### Dataset records
____
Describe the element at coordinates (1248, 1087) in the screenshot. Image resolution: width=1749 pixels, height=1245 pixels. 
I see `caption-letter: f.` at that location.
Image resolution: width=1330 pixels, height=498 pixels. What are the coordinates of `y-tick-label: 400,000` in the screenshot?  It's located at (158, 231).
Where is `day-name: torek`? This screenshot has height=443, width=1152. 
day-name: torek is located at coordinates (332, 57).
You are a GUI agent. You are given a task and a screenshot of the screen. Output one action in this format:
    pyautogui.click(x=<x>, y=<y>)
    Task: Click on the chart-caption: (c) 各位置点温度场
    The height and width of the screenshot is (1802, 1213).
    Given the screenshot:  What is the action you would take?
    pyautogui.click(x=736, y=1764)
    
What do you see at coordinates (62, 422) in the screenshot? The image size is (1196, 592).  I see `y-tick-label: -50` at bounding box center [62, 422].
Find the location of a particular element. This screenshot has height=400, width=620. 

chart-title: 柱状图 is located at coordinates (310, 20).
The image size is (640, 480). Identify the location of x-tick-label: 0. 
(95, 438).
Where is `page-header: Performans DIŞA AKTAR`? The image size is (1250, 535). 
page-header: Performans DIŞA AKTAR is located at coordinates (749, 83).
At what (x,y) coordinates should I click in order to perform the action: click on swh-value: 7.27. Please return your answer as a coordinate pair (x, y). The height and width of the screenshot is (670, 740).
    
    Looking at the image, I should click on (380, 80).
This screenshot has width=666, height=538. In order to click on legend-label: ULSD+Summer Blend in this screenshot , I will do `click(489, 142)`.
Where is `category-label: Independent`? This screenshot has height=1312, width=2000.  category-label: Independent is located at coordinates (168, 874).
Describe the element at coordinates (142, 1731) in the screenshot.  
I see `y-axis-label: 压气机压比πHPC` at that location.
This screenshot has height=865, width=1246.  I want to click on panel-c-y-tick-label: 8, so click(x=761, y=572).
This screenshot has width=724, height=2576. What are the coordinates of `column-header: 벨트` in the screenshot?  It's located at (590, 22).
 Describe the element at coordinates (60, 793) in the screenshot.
____
### Assignment
Can you write out all of the lines above, word for word and in the same order?

### Response
Describe the element at coordinates (1248, 1087) in the screenshot. Image resolution: width=1749 pixels, height=1245 pixels. 
I see `caption-letter: f.` at that location.
Image resolution: width=1330 pixels, height=498 pixels. What are the coordinates of `y-tick-label: 400,000` in the screenshot?  It's located at (158, 231).
Where is `day-name: torek`? This screenshot has height=443, width=1152. 
day-name: torek is located at coordinates (332, 57).
You are a GUI agent. You are given a task and a screenshot of the screen. Output one action in this format:
    pyautogui.click(x=<x>, y=<y>)
    Task: Click on the chart-caption: (c) 各位置点温度场
    The height and width of the screenshot is (1802, 1213).
    Given the screenshot:  What is the action you would take?
    pyautogui.click(x=736, y=1764)
    
What do you see at coordinates (62, 422) in the screenshot? The image size is (1196, 592).  I see `y-tick-label: -50` at bounding box center [62, 422].
Find the location of a particular element. This screenshot has height=400, width=620. 

chart-title: 柱状图 is located at coordinates (310, 20).
The image size is (640, 480). Identify the location of x-tick-label: 0. 
(95, 438).
Where is `page-header: Performans DIŞA AKTAR`? The image size is (1250, 535). 
page-header: Performans DIŞA AKTAR is located at coordinates (749, 83).
At what (x,y) coordinates should I click in order to perform the action: click on swh-value: 7.27. Please return your answer as a coordinate pair (x, y). The height and width of the screenshot is (670, 740).
    
    Looking at the image, I should click on (380, 80).
This screenshot has width=666, height=538. In order to click on legend-label: ULSD+Summer Blend in this screenshot , I will do `click(489, 142)`.
Where is `category-label: Independent`? This screenshot has height=1312, width=2000.  category-label: Independent is located at coordinates (168, 874).
Describe the element at coordinates (142, 1731) in the screenshot.  
I see `y-axis-label: 压气机压比πHPC` at that location.
This screenshot has height=865, width=1246.  I want to click on panel-c-y-tick-label: 8, so click(x=761, y=572).
This screenshot has width=724, height=2576. What are the coordinates of `column-header: 벨트` in the screenshot?  It's located at (590, 22).
 Describe the element at coordinates (60, 793) in the screenshot.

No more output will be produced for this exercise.